→ Material
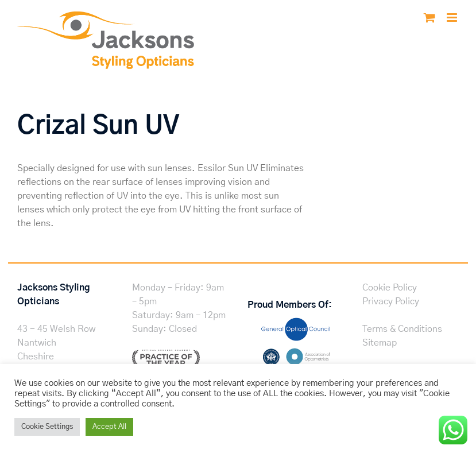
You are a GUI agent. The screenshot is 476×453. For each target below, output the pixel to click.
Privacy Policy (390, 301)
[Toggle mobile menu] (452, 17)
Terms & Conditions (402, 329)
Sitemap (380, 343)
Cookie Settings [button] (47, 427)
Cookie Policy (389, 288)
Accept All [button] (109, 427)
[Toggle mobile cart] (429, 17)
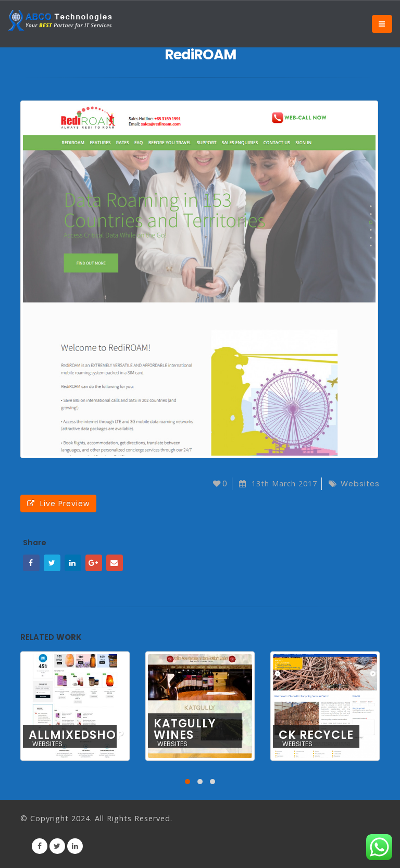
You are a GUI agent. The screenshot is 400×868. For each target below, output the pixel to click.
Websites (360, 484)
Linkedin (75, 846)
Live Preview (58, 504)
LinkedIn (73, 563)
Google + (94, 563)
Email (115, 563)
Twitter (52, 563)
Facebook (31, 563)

→ Task directions
Please pull out every line of the records above that contains the string "button", treating uppercase and lowercase as different.

→ Reply to the task
Cookie Settings [button] (47, 427)
Accept All [button] (109, 427)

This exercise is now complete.